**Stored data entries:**
▶

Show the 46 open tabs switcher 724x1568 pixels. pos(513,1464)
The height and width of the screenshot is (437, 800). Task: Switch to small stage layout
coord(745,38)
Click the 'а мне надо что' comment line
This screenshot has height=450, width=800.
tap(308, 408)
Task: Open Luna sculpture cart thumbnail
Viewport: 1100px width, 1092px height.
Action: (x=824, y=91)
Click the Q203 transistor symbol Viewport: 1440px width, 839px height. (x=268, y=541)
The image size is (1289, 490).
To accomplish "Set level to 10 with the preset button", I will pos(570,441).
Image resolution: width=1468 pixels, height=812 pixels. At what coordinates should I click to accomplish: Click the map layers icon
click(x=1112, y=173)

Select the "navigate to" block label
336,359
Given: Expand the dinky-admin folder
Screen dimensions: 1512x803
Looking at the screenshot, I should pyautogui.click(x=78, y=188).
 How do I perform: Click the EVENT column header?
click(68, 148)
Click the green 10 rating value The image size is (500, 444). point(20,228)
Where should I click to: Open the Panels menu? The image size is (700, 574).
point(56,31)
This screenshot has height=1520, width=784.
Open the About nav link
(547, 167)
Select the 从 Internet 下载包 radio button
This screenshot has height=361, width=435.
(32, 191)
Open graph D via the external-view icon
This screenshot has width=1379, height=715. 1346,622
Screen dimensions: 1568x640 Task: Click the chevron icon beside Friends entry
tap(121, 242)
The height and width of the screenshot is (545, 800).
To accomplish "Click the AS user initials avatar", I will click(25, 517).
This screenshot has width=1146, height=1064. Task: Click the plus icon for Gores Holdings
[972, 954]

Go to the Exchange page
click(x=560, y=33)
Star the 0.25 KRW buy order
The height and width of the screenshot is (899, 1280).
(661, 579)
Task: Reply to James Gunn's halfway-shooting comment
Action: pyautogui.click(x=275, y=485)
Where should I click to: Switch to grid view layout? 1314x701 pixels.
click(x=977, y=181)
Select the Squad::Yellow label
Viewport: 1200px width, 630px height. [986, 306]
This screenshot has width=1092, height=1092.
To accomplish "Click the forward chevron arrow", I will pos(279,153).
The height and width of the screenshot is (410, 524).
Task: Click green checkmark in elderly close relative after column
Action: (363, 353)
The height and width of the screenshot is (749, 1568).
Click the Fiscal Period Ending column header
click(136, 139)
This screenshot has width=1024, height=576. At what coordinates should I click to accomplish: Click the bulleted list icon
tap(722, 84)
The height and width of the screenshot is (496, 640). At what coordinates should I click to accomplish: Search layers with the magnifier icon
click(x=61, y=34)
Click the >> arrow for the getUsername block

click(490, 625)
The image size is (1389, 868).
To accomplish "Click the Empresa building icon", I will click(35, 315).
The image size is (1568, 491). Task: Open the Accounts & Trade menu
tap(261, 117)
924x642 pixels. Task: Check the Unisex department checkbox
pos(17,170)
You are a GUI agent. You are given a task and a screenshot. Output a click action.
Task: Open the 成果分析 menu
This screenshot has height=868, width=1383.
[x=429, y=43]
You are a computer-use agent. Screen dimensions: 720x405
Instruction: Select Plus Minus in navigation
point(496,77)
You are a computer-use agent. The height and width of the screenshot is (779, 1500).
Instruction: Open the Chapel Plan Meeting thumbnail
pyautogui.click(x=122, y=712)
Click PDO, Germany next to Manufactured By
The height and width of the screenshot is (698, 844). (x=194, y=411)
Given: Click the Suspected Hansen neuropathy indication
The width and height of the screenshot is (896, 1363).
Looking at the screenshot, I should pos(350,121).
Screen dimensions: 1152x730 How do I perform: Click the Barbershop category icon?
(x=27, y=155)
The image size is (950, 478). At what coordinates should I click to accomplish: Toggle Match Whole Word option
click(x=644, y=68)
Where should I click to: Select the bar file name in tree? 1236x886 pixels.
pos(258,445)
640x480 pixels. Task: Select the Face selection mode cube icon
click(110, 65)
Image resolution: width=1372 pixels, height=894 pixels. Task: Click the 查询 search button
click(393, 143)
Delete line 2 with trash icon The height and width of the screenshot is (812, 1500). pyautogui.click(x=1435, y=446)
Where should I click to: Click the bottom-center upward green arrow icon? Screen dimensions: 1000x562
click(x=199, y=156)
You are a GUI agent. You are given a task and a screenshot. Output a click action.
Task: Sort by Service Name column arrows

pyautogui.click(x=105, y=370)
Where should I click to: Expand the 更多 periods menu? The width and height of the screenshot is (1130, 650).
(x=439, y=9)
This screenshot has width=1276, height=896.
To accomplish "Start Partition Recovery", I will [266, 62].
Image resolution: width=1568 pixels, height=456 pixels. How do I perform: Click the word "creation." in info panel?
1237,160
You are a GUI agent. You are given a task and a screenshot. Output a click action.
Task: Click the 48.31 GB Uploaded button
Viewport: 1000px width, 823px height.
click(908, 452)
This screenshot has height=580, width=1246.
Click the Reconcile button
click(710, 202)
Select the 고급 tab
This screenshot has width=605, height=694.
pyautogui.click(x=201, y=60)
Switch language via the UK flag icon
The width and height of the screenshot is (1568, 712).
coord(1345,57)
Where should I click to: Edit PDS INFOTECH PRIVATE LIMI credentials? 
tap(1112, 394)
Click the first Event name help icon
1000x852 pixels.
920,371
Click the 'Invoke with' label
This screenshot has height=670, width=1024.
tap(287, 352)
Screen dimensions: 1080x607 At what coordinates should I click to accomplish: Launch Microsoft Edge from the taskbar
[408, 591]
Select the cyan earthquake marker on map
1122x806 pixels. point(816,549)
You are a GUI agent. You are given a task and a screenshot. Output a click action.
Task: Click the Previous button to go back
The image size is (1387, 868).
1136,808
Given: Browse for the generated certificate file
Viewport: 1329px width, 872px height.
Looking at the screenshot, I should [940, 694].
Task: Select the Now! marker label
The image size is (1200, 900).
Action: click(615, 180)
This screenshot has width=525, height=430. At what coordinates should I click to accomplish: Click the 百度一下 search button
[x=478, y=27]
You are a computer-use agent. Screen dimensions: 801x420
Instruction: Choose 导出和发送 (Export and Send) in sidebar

◀

**PROMPT:**
Return only the number of lines in the data that contain "computer".

**EXERCISE OUTPUT:**
3